Me: “So, one of those is something you can say, and one is something I can say. Can you tell me which is which?”

Student: “The first one is me, because I live here all the time. The second one is…” *she pauses* “The second one is [My Name]! Because you are leaving soon, so are only living here temporarily.”

Me: *absolutely delighted* “You remembered! Wow, you actually remembered my name even though I’ve only ever said it once!”

(This student also brought me doughnuts on our last class!)

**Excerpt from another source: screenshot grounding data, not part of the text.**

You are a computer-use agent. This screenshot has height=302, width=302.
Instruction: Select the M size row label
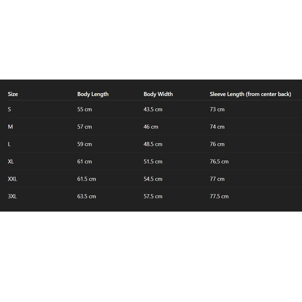(10, 127)
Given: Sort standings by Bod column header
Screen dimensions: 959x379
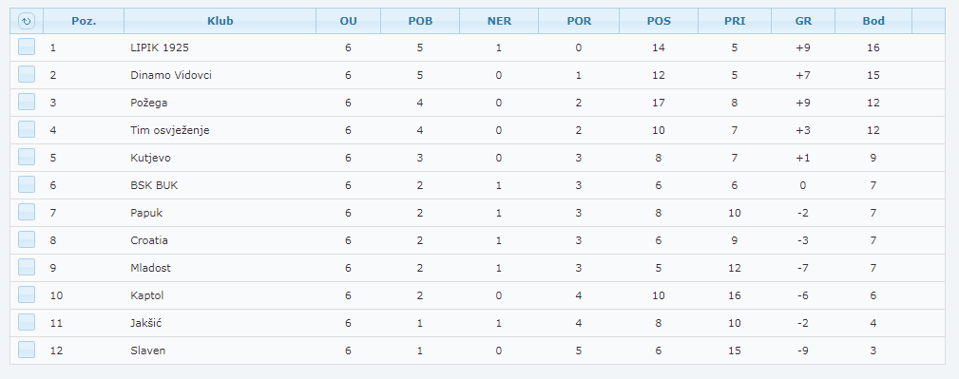Looking at the screenshot, I should pos(873,21).
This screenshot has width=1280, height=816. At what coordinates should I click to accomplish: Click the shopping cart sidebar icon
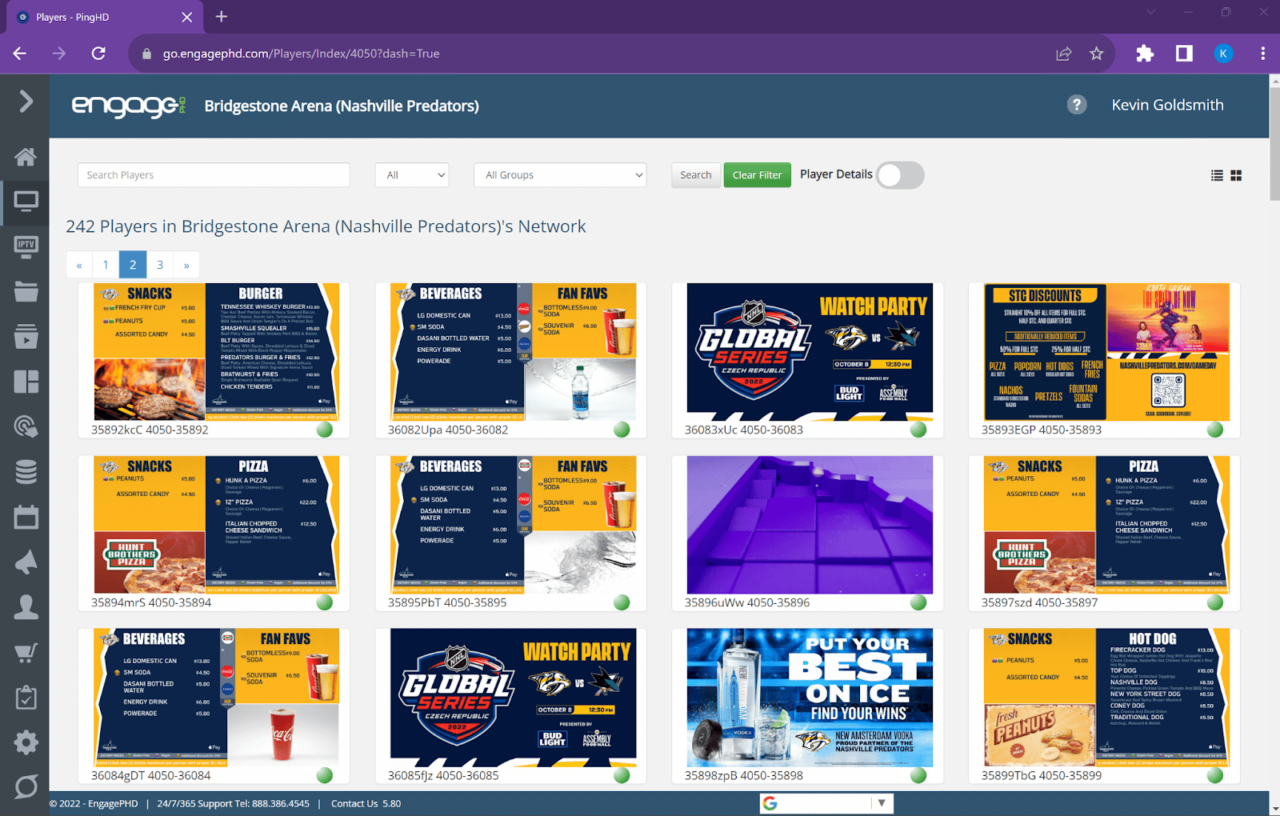(x=26, y=653)

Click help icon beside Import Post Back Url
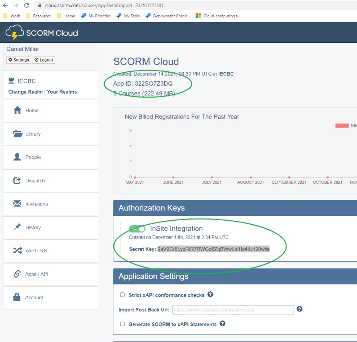pyautogui.click(x=300, y=309)
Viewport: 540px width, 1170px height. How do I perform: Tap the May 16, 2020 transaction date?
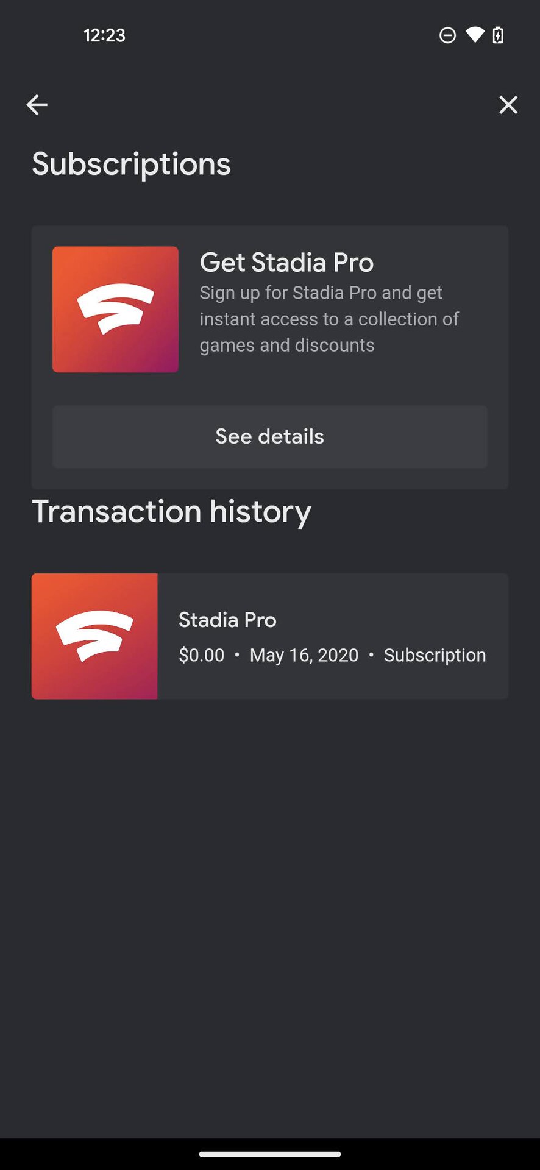coord(304,655)
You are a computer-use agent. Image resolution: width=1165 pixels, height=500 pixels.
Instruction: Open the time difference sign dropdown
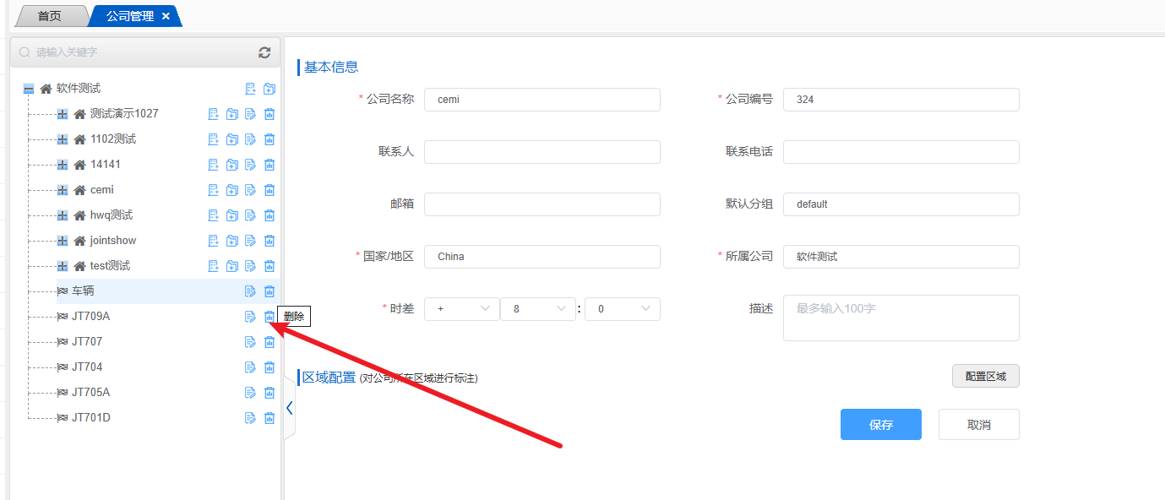[x=461, y=309]

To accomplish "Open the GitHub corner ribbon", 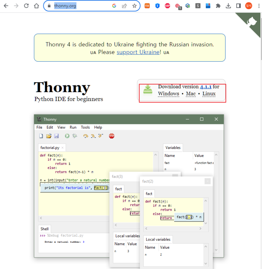I will pyautogui.click(x=251, y=22).
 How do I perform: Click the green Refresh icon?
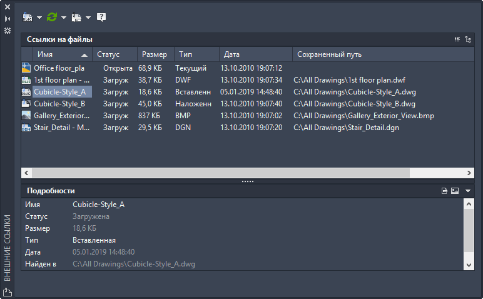coord(52,18)
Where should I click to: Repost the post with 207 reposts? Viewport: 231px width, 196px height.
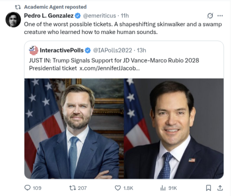pos(74,188)
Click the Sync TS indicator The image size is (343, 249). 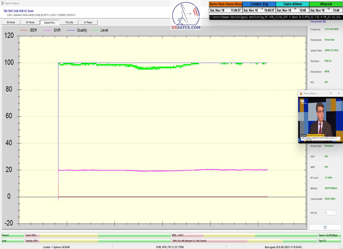(330, 241)
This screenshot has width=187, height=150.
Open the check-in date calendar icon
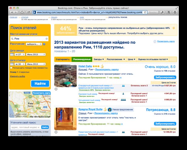click(x=12, y=54)

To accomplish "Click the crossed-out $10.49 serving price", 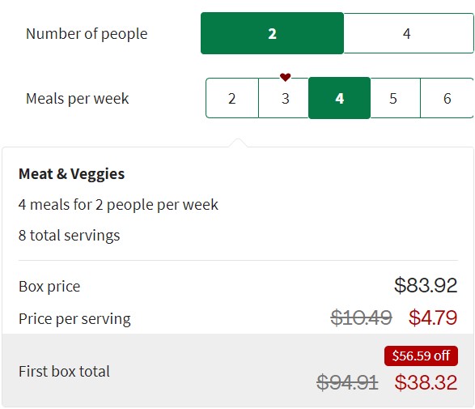I will pyautogui.click(x=361, y=317).
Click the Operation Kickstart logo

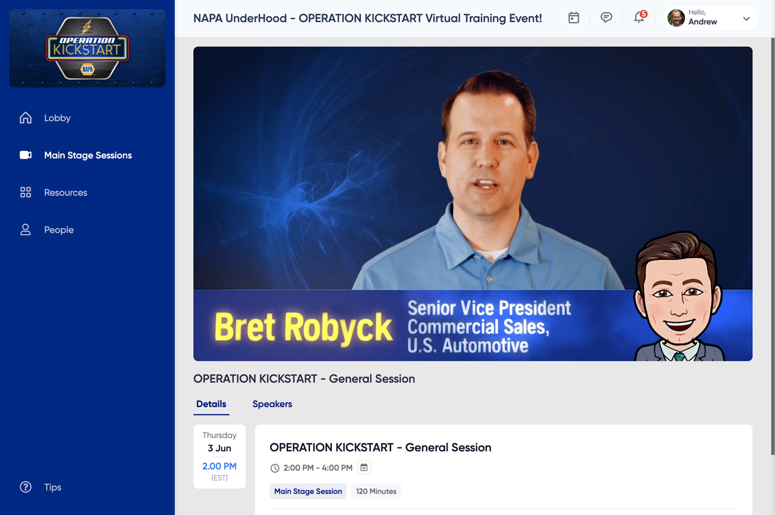[x=88, y=49]
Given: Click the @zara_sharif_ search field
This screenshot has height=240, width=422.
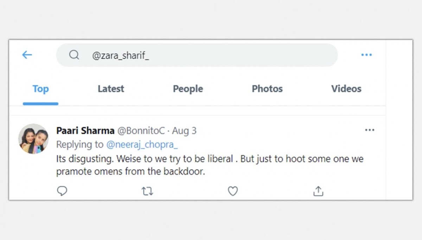Looking at the screenshot, I should pos(197,55).
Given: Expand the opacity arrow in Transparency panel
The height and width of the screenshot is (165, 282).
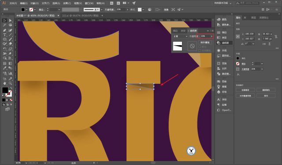Looking at the screenshot, I should point(212,36).
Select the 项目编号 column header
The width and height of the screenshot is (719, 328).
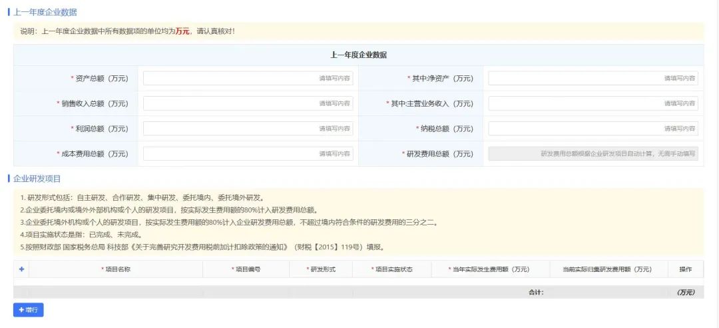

Butting Against A Culture Clash

| Learning | December 2, 2013

(I teach English in Japan. I am walking to my classroom when I hear giggling coming from inside. I see one sixth-grade aged boy burst from the darkened room and run off to another classroom. I assume that some students are roughhousing in there. I proceed to walk into the classroom and turn on the lights. I see two of my male students on the floor. The larger has not only pinned the smaller to the floor, but has pulled his pants down and is spanking his bare butt. They had been laughing, but everyone freezes the moment the light turns on.)

Smaller Student: “Let’s go.”

(I try to start teaching like nothing had happened. Later, I ask an older Japanese teacher about what I should do.)

Older Teacher: “Were they having fun?”

Me: “Yes…”

Older Teacher: “Oh. Okay, then.”

(The older teacher was not phased, or bothered by the incident, as if it were a normal occurrence. I guess that the moral of the story is that consent is more important than propriety, although I still refused to go anywhere near that spot for the rest of the day!)